Dairy Farmers of America looks to expand in Northeast

The co-op’s proposed purchase of Dean Foods assets includes eight processing plants across the Northeast.

The purchase of Dean Foods assets by Dairy Farmers of America (DFA) would create a milk processing juggernaut in the Northeast.

DFA announced earlier this month that it intended to buy a substantial portion of Dean’s assets and business, including 44 of the bankrupt company’s facilities and associated direct store delivery systems.

DFA and Dean Foods have been working to reach an agreement since Dean announced its plan to initiate voluntary Chapter 11 reorganization proceedings. The deal remains subject to various approvals, including approval from the Bankruptcy Court overseeing Dean's Chapter 11 reorganization and the U.S. Department of Justice. 

Big footprint in the Northeast

The proposed deal would give DFA an outsized presence in the Northeast, especially in Pennsylvania.

The list of Dean plants DFA is buying includes four plants in Pennsylvania, two plants in Massachusetts, and one plant each in New Jersey and New York. DFA already owns six plants in Pennsylvania and one each in Connecticut, Maine, Maryland, New Jersey, New York and Vermont.

Dean Foods milk brands include Swiss Premium, Lehigh Valley and Garelick, among many others.

Bruce Krupke, executive vice president of Northeast Dairy Foods Association Inc., says the proposed deal would give DFA “a lot of control and volume” in a region where they already have a big footprint.

“Dean is a significant player in the Northeast,” Krupke says. “The plants they own are significant buyers of raw farm milk. It is reported they account for 30% of fluid milk sales in the U.S. I’d say it is at least that much here in the Northeast.”

Not a done deal

Andrew Novakovic, agricultural economist at Cornell University, says the proposed deal must clear two major hurdles.

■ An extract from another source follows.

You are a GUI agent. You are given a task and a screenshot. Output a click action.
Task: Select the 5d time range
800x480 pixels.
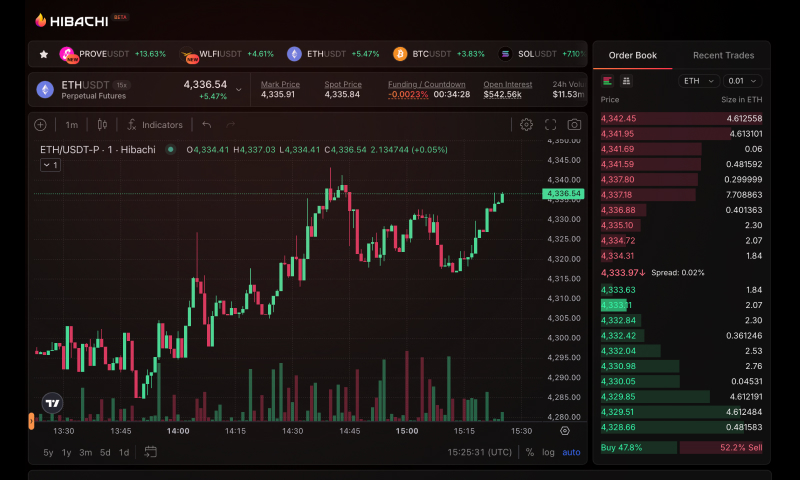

First, the bankruptcy judge must approve the plan, but another entity called the Creditors’ Committee — the largest groups Deans owes money to — could also put forward a plan of their own.

“Generally speaking, the plan put forward by the company that filed bankruptcy is considered the plan to beat, but the judge is responsible for assessing what is the best deal for the owners of Dean Foods debt, considering the viability of the reorganized company as well as the current value of the assets,” Novakovic says.

Another hurdle is getting U.S. Department of Justice approval.

“The Justice Department had previously indicated that it was considering the competitive implications of the largest marketer of farm milk, and a major processing entity unto itself, acquiring the assets of the country’s largest dairy product processor,” he says. “There has been some controversy about the merits of this plan even within the dairy farm community.”

But will it kill the deal? Novakovic says no, but it could require the sale of some assets before giving final approval.  

The most practical implications of the deal, though, are what it means for other co-ops that have supplied fluid milk to Dean plants in the past.  

One likely consequence of the deal, he says, is the closure or consolidation of some milk processing plants, particularly in Pennsylvania.  

“Assuredly, there will be some right-sizing with some plants closing, other plants expanded,” he says, though he doesn’t see the total volume of milk processing in the Northeast changing all that much.